Regarding the data processing flow, the entire process is relatively simple. It transfers model data through the USB host, which could be a PC or our board or an existing platform, then sends the data to our computing stick for inference, obtains results, and finally processes them for display.

For our NPU, we provide the RKNN ToolKit, which is a set of conversion tools. Since different frameworks like Caffe, TensorFlow, and PyTorch are different, we first convert them into RKNN models. The toolkit provides model conversion, inference, and performance evaluation. As a tool, it allows for simulation debugging, performance estimation, and memory estimation, which will be essential during development.

The development process is also relatively simple.
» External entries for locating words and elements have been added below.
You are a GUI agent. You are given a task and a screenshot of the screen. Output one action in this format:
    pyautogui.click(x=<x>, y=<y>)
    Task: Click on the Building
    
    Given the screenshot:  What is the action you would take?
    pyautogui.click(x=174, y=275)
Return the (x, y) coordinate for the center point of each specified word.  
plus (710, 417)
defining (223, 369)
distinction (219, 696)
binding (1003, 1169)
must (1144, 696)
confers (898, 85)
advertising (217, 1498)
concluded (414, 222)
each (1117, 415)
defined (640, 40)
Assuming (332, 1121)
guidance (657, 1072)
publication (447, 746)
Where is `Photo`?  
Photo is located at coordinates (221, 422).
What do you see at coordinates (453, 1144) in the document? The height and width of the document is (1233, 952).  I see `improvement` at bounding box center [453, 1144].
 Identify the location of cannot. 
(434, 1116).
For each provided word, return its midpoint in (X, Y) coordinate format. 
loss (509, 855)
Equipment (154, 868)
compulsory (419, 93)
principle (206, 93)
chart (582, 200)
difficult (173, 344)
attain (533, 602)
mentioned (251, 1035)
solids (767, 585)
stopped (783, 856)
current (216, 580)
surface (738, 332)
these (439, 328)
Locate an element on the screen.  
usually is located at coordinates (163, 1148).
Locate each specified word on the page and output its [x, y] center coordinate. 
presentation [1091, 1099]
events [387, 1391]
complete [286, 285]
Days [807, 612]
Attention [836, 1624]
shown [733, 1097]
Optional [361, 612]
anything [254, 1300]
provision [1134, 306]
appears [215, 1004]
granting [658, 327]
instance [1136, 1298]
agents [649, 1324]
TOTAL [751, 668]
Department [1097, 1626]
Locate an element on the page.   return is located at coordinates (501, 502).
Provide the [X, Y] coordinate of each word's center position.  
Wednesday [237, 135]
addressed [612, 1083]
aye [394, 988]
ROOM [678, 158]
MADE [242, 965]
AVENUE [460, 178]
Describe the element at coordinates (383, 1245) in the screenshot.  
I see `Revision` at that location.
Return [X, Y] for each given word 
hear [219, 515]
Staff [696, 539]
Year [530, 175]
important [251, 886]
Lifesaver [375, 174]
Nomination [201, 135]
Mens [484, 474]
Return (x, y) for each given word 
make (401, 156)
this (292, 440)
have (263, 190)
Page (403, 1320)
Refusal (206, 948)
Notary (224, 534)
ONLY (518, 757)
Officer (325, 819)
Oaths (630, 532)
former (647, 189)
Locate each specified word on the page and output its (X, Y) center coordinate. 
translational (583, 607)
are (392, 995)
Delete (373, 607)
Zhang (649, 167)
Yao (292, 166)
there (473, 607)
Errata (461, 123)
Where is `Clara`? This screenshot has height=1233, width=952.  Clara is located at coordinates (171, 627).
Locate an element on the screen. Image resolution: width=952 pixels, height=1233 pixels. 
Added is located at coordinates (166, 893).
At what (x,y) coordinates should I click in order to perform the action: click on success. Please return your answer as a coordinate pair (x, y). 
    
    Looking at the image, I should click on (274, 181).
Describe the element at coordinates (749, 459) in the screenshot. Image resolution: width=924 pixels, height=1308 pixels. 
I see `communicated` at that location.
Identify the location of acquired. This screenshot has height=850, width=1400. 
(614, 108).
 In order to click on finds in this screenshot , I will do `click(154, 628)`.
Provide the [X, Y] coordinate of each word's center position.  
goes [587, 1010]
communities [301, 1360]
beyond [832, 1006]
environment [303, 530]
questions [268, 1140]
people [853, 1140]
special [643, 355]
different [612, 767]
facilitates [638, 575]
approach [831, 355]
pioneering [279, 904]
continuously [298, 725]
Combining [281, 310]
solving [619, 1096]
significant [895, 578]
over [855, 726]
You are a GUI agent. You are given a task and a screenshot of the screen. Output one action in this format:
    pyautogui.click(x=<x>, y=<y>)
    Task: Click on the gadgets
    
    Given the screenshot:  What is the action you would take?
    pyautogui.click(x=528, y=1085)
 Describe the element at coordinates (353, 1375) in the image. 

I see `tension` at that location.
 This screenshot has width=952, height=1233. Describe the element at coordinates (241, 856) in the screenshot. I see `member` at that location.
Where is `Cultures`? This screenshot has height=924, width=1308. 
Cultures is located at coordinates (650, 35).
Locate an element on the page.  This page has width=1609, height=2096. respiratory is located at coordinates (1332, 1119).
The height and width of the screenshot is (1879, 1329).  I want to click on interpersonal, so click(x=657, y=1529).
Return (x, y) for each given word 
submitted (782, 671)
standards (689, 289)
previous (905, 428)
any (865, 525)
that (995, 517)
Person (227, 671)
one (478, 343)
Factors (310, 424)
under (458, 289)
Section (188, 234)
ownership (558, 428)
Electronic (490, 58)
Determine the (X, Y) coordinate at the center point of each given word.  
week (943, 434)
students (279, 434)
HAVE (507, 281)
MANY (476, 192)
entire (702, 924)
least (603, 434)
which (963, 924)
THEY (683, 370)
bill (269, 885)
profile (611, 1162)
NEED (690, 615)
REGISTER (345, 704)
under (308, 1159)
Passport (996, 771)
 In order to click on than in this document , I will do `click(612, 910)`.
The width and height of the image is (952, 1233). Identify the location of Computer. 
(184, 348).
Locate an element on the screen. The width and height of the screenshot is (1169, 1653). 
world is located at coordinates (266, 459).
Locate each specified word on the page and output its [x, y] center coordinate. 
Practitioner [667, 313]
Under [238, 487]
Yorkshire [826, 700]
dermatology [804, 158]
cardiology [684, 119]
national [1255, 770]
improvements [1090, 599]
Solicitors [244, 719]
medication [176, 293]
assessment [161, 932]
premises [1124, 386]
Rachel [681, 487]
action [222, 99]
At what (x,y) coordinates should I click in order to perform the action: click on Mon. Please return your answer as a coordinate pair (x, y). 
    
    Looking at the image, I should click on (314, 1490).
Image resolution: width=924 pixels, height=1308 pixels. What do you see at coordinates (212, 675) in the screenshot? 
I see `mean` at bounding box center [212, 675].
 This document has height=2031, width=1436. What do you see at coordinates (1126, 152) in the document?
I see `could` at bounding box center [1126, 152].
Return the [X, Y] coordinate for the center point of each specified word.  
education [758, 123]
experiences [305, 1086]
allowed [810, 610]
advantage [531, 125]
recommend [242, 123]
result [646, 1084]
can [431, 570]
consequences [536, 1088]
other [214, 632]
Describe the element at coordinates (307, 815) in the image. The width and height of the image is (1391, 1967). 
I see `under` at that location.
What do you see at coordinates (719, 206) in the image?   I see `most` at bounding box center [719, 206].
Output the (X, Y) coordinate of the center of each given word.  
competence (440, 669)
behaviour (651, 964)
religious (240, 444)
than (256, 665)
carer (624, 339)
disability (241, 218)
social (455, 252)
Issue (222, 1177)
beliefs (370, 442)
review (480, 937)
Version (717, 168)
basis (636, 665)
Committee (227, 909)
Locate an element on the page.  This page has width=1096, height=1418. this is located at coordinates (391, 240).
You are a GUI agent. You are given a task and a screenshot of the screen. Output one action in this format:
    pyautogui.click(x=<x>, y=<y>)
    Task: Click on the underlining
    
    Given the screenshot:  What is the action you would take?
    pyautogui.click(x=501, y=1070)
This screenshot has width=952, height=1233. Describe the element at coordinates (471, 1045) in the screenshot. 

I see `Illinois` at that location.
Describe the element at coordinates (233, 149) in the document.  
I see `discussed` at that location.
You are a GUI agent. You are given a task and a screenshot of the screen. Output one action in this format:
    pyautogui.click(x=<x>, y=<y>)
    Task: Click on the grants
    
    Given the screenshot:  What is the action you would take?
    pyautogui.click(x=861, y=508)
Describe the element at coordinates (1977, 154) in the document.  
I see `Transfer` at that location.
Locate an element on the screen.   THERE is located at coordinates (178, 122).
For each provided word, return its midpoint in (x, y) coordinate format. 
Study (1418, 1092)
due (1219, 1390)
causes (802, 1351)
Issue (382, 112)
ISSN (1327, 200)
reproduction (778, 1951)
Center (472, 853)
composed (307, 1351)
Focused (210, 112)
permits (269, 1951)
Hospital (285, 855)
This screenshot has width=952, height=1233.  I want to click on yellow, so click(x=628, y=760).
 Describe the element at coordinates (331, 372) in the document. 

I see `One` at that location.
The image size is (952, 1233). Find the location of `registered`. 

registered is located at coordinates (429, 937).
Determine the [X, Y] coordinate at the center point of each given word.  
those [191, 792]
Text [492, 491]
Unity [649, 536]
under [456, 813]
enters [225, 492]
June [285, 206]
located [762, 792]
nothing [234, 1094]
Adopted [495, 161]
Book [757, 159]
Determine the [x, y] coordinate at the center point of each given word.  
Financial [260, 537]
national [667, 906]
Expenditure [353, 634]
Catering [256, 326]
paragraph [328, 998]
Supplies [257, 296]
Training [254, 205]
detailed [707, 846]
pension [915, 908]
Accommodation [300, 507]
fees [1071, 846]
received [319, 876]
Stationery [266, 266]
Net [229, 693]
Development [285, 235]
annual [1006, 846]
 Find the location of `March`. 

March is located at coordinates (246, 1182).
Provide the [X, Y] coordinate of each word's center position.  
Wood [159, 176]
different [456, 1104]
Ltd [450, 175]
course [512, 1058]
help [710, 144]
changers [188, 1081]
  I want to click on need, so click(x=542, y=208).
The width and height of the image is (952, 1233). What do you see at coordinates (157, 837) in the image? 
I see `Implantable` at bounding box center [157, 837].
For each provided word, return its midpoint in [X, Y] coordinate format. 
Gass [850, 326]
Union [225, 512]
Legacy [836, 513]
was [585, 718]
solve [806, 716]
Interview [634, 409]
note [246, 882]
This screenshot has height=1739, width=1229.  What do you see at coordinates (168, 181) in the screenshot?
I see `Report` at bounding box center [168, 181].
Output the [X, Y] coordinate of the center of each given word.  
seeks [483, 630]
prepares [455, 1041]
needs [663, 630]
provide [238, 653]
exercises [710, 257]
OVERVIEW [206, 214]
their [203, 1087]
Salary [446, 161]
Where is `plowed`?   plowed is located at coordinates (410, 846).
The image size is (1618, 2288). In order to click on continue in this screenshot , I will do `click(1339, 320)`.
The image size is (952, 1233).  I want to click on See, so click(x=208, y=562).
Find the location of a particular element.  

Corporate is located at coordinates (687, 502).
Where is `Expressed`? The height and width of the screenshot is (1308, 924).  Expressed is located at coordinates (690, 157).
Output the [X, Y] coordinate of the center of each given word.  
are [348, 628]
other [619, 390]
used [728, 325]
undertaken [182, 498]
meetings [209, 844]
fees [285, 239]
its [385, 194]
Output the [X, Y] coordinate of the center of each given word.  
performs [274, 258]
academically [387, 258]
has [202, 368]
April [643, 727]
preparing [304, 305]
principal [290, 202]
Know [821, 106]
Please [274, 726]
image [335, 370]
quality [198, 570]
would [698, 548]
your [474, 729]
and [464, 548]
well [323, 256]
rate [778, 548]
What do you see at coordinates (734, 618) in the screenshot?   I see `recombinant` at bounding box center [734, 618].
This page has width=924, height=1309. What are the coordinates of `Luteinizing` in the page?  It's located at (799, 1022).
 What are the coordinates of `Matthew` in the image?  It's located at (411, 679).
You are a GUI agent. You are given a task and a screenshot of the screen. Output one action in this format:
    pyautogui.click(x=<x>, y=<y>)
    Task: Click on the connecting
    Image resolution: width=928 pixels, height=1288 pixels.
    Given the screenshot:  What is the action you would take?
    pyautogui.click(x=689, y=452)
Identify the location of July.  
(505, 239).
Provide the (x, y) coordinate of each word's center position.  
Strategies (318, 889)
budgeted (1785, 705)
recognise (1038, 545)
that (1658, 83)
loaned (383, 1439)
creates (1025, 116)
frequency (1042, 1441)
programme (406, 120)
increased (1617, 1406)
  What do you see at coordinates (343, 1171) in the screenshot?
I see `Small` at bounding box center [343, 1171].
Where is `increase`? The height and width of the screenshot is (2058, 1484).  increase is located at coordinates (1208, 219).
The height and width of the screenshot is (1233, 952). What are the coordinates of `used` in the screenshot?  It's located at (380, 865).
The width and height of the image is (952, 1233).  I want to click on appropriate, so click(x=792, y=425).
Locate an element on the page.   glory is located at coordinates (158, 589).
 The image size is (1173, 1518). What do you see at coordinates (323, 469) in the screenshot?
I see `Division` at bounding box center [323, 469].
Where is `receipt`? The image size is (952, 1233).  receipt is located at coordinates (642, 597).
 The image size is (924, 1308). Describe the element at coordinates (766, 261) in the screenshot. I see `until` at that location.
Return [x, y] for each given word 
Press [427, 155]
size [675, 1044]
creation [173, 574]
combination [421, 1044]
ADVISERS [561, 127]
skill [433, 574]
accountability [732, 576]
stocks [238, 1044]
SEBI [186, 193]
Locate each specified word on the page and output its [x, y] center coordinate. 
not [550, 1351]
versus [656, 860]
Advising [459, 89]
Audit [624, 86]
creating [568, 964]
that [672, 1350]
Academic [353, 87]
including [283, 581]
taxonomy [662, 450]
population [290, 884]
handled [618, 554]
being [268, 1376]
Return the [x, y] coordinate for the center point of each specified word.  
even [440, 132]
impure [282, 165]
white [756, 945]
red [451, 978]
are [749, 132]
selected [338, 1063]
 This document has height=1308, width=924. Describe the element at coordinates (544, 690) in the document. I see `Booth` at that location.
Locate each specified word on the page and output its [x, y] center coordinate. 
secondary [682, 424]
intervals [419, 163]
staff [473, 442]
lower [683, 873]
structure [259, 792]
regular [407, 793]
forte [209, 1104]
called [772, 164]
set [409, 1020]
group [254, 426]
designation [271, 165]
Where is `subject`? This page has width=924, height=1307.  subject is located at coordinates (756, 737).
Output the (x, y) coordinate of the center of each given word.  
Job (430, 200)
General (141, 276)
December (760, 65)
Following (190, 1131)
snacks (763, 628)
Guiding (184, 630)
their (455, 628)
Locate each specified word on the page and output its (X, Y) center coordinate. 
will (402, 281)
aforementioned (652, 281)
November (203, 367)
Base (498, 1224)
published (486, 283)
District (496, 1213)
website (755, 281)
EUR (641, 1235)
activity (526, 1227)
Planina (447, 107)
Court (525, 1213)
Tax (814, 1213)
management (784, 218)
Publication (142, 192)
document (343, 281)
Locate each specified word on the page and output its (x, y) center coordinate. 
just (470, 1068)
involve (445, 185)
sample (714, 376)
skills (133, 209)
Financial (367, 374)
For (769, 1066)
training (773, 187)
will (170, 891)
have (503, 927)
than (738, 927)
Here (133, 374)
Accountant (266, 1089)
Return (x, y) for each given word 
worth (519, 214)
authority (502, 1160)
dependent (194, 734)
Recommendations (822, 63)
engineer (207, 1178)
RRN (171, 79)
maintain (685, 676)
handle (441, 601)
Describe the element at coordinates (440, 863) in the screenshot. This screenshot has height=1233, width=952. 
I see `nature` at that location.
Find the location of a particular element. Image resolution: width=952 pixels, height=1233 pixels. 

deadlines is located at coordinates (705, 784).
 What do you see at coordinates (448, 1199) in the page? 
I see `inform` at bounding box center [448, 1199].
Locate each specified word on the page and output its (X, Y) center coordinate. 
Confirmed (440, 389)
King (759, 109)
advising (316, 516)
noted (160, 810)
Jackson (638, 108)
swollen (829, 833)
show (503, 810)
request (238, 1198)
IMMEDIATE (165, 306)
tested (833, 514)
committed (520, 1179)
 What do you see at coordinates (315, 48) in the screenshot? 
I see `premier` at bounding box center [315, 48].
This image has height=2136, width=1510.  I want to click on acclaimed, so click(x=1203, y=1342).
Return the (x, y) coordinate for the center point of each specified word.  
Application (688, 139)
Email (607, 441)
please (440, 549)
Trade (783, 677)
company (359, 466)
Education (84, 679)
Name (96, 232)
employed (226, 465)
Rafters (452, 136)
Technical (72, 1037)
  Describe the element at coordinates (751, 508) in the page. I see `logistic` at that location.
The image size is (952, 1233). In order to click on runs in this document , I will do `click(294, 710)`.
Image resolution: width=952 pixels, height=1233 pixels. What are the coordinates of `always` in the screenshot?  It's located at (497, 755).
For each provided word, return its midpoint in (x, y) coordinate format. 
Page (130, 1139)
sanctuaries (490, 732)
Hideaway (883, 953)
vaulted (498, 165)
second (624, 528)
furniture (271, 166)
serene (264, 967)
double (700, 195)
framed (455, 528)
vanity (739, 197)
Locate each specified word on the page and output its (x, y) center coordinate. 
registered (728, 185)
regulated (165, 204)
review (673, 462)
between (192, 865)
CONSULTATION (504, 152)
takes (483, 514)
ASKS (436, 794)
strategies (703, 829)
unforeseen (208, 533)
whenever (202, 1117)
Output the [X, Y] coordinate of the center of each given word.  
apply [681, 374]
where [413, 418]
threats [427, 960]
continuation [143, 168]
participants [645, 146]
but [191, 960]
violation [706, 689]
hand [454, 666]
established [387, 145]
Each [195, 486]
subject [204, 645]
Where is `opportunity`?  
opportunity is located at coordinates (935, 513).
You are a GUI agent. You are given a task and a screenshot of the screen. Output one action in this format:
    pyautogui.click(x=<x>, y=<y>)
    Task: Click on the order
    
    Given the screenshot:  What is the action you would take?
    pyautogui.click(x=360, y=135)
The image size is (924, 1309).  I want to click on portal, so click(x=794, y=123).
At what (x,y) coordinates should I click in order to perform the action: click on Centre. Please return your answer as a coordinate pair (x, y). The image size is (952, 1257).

The first step is to convert the deep models from different frameworks, such as TensorFlow, Caffe, TF Lite, ONNX, and Darknet, using our tools. After conversion, the resulting RKNN model is loaded into the NPU’s budget unit, and then we load the model file. After that, we input data, like audio or video images, which may require some pre-processing, such as scaling or cropping the images. Then, we call a function interface for model inference, and once processed, we can obtain an output interface. For example, if you input an image of a license plate, you can get the license plate number, which outlines the general development process.

Different models can be called after conversion to RKNN through Python or C++ interfaces. The development tool is designed for rapid model conversion, performance evaluation, and progress prediction, allowing for final debugging and verification of accuracy.

Advantages of the Toybrick Series in Efficient Development and Deployment of Embedded Vision Applications

In the AI domain, we have also developed some preliminary demos, which we call the Rock-X AI SDK. We have accomplished many things, such as common model algorithms, including human skeletal key points, facial feature points, finger key points, face detection, face recognition, liveness detection, head detection, facial attribute analysis, and license plate recognition.

For new retail, there are currently two directions: automated vending machines, self-service checkouts, and self-service weighing. Many now have a dual-screen display requirement, as they may promote advertisements. From the block diagram above, we can see that the primary function is camera acquisition. We can support MIPI interfaces for cameras, connect multiple USB cameras, and even camera data can come in through the network port. The display interfaces are also quite diverse, supporting eDP and HDMI. We support default systems DDR&NDDR and eMMC SD cards, along with PCIe interfaces for SATA hard drive storage.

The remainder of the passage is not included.